WOWZERS!!!!!!!!!You might have to read your last post - and then compare it to some just a few weeks ago. I was struck with how far you've come, impressed with how you've accomplished some of your main goals that (to me) it seems we discussed not so long ago and by how free you are now, from the old double-bind loops and emotional mind-games.
Connection - is necessary, along with communication of your needs and having a reasonable expectation that those needs will be met, to resolve the issue at Social Security. Paperwork is just a formality. You've got that under control and sailed through resolving the problem, with ease.
Autonomy - in a very real experiential way, autonomy is "doing what you have to do" without letting the old emotional loops get in the way and prevent you from doing them. They are still there - as you've recognized - but they've been de-fanged and stripped of their "magical" power.
Self-Efficacy - You realized your crisis; you defined goals; you made a plan - and you are carrying it out! You KNOW you can rely on yourself, trust yourself now.
And not even seeing your father - or experiencing the same old, same old with him - was big enough or powerful enough to stop you from carrying on; it didn't set you back. That's like meeting the devil face to face and ignoring his whispered lies which caused the fear in the first place. BRAVO!! [APPLAUSE!!]
That is EXACTLY the place you've been saying you wanted to get to, and from what you've described I think you're THERE.
That said, I also know that this is still very tough; it still hurts; and it's still very scary. In fact, I know from my own experience that even the accomplishments can generate a bit of fear about reprisals, the other shoe dropping, progress being wiped out - ETC. None of the things I feared were based on anything except the old thought-pattern of fear. Nothing "bad" happened as a result of me moving out of the past and into the new.** Now you know, that in reality, "negative" is only right half the time - and perhaps even less - if we give in to the fear and start to doubt ourselves and our abilities.

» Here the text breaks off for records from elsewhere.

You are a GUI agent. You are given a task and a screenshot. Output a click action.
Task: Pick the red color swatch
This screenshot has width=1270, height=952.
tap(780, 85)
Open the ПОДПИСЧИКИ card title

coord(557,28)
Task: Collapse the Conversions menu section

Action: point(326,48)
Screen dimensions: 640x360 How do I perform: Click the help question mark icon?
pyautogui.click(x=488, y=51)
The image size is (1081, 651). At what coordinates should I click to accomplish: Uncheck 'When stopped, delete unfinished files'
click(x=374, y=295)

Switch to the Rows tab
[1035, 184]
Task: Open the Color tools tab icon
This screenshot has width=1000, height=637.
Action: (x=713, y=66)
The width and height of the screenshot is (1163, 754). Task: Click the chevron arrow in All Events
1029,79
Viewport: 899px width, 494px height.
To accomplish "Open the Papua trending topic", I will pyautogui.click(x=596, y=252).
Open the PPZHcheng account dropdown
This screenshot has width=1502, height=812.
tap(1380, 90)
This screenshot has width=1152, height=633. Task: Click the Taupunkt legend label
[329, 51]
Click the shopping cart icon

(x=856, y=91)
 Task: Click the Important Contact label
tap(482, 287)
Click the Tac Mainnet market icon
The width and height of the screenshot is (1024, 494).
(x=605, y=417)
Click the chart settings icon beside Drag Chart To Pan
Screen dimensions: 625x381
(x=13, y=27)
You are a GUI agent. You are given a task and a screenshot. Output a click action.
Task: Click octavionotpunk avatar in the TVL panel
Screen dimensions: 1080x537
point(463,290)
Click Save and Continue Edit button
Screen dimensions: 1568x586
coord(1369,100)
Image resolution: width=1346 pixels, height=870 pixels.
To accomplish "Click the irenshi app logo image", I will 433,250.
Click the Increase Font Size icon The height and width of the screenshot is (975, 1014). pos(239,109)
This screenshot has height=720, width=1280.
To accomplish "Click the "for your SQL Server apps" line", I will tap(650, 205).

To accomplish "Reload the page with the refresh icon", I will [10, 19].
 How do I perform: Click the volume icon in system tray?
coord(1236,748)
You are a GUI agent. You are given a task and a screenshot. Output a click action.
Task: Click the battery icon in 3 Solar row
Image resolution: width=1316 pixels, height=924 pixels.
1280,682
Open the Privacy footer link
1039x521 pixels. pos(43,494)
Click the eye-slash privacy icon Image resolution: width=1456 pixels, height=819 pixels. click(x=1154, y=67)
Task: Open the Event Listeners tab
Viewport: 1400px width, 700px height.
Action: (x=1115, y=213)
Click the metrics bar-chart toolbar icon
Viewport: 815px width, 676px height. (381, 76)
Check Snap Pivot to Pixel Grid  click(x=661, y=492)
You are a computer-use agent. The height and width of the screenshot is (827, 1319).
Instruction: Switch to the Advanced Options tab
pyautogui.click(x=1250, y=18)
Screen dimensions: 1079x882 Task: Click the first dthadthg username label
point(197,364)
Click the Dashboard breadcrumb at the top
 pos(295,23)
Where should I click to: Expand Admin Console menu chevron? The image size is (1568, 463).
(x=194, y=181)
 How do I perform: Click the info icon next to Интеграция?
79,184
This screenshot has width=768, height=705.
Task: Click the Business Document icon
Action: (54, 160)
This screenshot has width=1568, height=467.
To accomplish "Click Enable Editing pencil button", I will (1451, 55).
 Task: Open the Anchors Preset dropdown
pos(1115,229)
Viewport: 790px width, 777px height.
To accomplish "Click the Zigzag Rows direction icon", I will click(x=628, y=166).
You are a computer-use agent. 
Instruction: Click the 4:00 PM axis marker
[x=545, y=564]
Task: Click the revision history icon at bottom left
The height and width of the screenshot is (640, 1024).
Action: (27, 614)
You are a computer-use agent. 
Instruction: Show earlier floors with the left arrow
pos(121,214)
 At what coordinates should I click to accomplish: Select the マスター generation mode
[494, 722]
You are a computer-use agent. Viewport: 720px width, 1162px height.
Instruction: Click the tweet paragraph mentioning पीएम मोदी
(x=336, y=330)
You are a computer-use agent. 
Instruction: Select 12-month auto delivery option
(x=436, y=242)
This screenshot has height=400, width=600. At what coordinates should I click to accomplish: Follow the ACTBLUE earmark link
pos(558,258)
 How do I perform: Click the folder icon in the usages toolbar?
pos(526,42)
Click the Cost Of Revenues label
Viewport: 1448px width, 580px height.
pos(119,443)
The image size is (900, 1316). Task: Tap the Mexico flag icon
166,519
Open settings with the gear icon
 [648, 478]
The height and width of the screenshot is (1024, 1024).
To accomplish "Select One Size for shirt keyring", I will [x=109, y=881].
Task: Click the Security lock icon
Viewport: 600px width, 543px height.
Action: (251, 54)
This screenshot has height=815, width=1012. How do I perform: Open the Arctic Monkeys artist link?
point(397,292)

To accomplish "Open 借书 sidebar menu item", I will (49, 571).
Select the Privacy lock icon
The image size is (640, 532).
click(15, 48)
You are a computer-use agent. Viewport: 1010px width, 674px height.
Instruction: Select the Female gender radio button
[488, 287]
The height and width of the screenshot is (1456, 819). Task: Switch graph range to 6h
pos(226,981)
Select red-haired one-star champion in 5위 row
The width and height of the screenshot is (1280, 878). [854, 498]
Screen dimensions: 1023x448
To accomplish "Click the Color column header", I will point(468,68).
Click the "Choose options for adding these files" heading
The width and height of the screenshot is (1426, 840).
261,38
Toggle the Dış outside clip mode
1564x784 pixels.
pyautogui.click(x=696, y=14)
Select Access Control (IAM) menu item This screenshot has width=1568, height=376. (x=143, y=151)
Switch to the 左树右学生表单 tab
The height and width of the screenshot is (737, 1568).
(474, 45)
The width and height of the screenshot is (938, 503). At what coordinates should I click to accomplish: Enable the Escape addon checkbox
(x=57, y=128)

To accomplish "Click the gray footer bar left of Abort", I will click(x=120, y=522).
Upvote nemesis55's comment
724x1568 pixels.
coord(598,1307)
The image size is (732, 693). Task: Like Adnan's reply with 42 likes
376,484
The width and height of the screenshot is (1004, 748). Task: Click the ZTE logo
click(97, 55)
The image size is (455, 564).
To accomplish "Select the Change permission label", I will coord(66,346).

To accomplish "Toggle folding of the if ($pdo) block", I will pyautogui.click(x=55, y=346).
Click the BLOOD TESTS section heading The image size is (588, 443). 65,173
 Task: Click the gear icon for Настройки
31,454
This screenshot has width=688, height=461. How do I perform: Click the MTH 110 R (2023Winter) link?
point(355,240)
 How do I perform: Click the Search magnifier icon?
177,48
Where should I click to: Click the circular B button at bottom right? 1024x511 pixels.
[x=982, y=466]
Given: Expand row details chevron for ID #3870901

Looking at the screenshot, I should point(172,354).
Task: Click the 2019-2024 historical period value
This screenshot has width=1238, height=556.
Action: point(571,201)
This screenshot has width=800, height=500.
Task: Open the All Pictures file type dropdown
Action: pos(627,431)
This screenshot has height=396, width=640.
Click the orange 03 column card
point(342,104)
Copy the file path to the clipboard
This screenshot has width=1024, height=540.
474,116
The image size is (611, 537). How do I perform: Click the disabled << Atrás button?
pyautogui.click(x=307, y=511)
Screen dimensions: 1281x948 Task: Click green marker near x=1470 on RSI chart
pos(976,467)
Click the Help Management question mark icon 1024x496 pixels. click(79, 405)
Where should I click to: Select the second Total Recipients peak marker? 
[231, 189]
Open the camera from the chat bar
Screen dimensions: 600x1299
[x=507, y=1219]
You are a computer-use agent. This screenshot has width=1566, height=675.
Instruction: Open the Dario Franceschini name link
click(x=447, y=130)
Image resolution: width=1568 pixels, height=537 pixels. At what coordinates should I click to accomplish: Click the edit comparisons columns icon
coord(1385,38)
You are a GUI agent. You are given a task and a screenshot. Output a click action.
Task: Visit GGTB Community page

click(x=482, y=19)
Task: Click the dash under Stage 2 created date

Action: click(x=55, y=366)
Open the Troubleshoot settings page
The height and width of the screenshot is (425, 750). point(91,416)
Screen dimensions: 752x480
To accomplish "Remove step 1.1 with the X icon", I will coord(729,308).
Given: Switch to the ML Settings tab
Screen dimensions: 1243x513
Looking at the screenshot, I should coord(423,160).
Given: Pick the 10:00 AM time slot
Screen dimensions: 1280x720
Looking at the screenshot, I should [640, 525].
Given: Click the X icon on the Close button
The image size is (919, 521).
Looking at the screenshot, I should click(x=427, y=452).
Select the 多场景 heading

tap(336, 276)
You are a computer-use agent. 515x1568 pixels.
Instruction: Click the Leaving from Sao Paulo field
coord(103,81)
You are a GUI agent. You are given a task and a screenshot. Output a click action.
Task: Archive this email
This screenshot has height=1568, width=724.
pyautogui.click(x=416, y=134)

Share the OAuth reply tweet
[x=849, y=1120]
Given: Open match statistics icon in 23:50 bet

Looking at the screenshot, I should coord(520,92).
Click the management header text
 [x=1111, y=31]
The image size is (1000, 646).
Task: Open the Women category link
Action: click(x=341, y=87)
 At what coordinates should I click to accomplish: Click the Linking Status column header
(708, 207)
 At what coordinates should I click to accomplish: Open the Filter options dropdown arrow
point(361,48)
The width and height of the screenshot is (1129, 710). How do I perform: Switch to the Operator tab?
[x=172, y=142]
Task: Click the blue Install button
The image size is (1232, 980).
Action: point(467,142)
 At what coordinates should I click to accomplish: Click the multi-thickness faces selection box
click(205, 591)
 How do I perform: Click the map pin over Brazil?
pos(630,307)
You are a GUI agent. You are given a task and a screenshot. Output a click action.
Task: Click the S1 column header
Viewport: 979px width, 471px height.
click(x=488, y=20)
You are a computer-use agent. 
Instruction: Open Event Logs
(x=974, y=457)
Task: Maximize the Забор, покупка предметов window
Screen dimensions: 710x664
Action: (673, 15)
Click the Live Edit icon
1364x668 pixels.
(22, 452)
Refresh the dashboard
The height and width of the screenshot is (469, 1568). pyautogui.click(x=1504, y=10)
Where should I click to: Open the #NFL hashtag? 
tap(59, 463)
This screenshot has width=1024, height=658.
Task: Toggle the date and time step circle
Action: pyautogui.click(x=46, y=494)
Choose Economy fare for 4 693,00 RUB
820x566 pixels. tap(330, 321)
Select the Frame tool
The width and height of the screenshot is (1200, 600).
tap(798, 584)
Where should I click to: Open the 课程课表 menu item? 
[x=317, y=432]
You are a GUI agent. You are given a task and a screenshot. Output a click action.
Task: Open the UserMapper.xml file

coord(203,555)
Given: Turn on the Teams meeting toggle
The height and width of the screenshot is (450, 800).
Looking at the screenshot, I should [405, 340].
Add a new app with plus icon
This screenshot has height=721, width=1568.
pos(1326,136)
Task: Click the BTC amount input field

But, it's got to feel good - new and good - to know that you've done all this yourself. And rather than looking back at the "old" - which you already know better than you want to know - keep patting yourself on the back for this new good in your life and take a few minutes to cross off one goal on the list, while you add a new one (the next step).
** That's not saying that unpleasant, unwanted experiences don't happen to everyone. They do. But it doesn't happen on the scale or level of the mental/emotional difficulty inherited from our FOO. We've had more issues with bills because of our move than we've had in 10 years. The post office didn't forward a couple - the biller assessed late charges on the next bill; I sent payment and explained what had happened. The late fees were waived. Then, just last week we got a collection notice... one of hubby's cell phones was charged to a card co. that was sold (and so the auto-payments didn't go through)... I was angry, initially, because I kept reminding him to deal with it; but forgot his intention was to end the service in Sept to avoid a drop out penalty - and of course, we've been a little busy (to understate it for effect) this summer, to remember something that was just a few lines on a bill we weren't getting anymore...
Oh... and what we've been through with the vehicles!! I didn't realize I needed a degree in interstate commerce to complete this transfer!!

So yes, I agree with you 100% on your definition of what a bad day is! Managing those reactions is necessary for a good outcome, dealing with these kinds of things, I find. Not a guarantee, mind you - just very, very helpful.
So when's the celebration planned for????